David Ornstein, de The Athletic, lo resumió en TNT Sports con un foco especial en la delantera: “La posición de nueve es interesante. Un pensamiento para Victor Gyökeres esta noche, su primera temporada, ayudó al equipo a llegar a esta final y luego se quedó en el banquillo”. El sueco, fichaje estrella del verano pasado, vio cómo Kai Havertz le arrebataba el puesto en el once y firmaba el único gol de Arsenal en la final.
La reflexión no se queda ahí. Ornstein subrayó que el ataque por la izquierda es “una gran prioridad” que el club lleva tiempo estudiando y que este verano puede ser el momento de dar el golpe definitivo. A ese frente se suma la búsqueda de un centrocampista que pueda actuar tanto de mediocentro como de interior y un refuerzo de peso en el lateral derecho.
Cuando se suma todo, la conclusión es evidente: el club podría repetir —o incluso superar— el desembolso del último verano.
Un verano de entradas… y salidas pesadas
Las informaciones desde Inglaterra dibujan el mismo escenario. Según el Daily Mail, Arteta ha asumido que necesita una mejora clara en el costado izquierdo del ataque y que su lista de deseos incluye un nuevo delantero, un centrocampista y un lateral derecho.
En ese contexto aparece un nombre propio: Morgan Rogers. El jugador de Aston Villa, de 23 años, figura entre los objetivos de varios grandes clubes, y Arsenal está en esa carrera. Su versatilidad seduce: puede actuar como extremo zurdo o caer a la mediapunta, en la zona del ‘10’, lo que encaja con la idea de un ataque más fluido y menos previsible.
Pero para entrar, alguien tendrá que salir. El mismo informe apunta a una realidad inevitable: hay dinero para gastar, pero también una necesidad clara de equilibrar cuentas. Y eso abre la puerta de salida a futbolistas importantes y con salarios elevados.
Gabriel Martinelli, Leandro Trossard, Ben White y Gabriel Jesus aparecen en esa lista delicada.
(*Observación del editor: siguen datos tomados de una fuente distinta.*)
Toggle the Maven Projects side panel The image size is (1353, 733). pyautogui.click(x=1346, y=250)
Cuatro jugadores que han sido piezas valiosas en el proyecto, pero que ahora se consideran transferibles si llega una oferta adecuada. No hay dramas ni castigos, solo la frialdad de un club que quiere ajustar su estructura salarial y remodelar su ataque sin perder capacidad competitiva.
Arteta pide ambición… y decisiones difíciles
El verano pasado ya dejó claro que Arsenal no tiene miedo a invertir fuerte en su frente ofensivo. Llegaron Gyökeres y Eze para elevar el nivel de la plantilla. Paradójicamente, ambos comenzaron la final de Champions en el banquillo, con Havertz como referencia ofensiva y autor del único tanto de los de Arteta.
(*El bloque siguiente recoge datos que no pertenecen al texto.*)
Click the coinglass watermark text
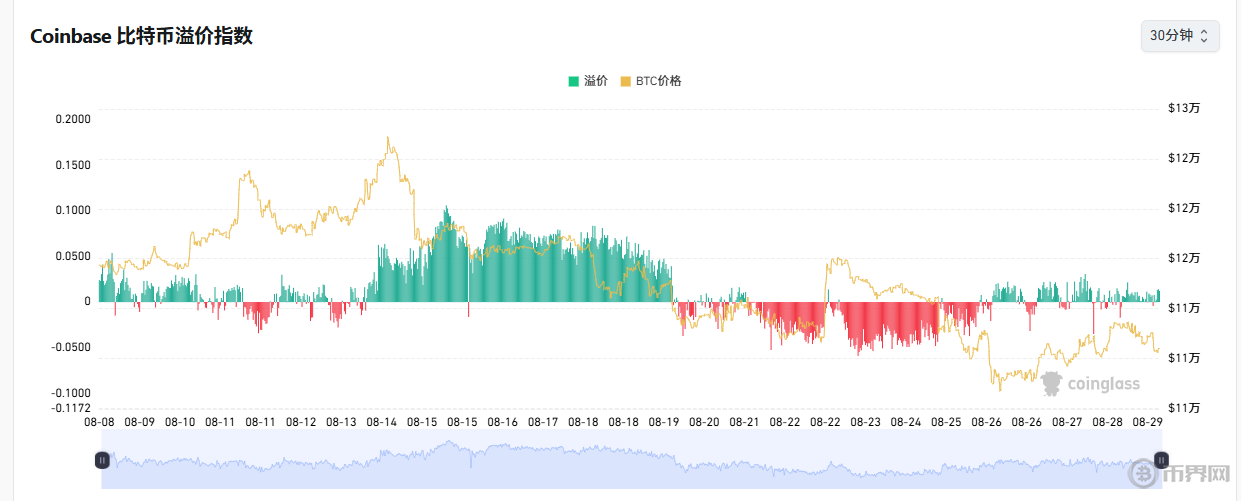 1104,383
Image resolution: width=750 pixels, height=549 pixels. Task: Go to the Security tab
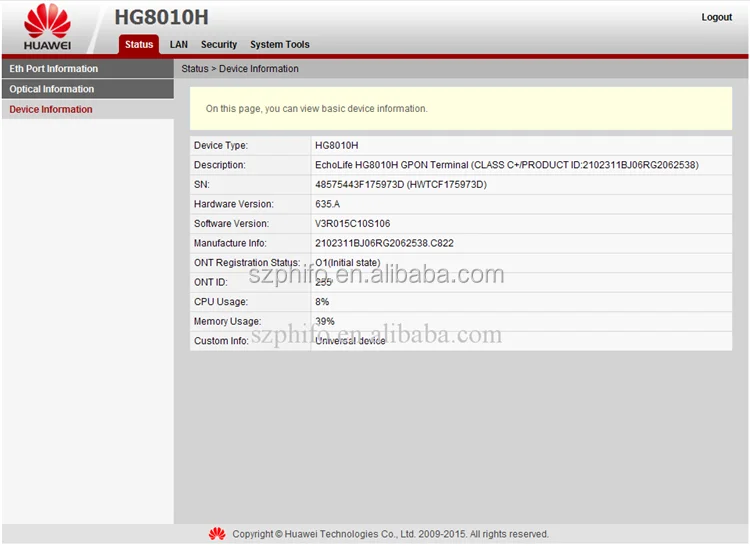pos(218,44)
Ese tipo de decisiones deportivas, que ya son duras en sí mismas, serán aún más complejas en los próximos meses. El propio entrenador lo ha admitido sin rodeos: “Empezamos a tomar decisiones muy importantes si queremos alcanzar otro nivel”, advirtió tras la final.
Su mensaje va en una sola dirección: “Vamos a tener que demostrar esa ambición porque somos más que capaces de hacerlo, pero va a exigir ser muy, muy ambiciosos, muy rápidos y muy inteligentes”.
La temporada ha dejado un título de Premier, una final de Champions perdida en los penaltis y la sensación de que este grupo ha tocado la puerta de la élite absoluta. Ahora falta saber cuánto está dispuesto a sacrificar Arsenal —en nombres, en dinero, en certezas— para cruzarla de una vez por todas.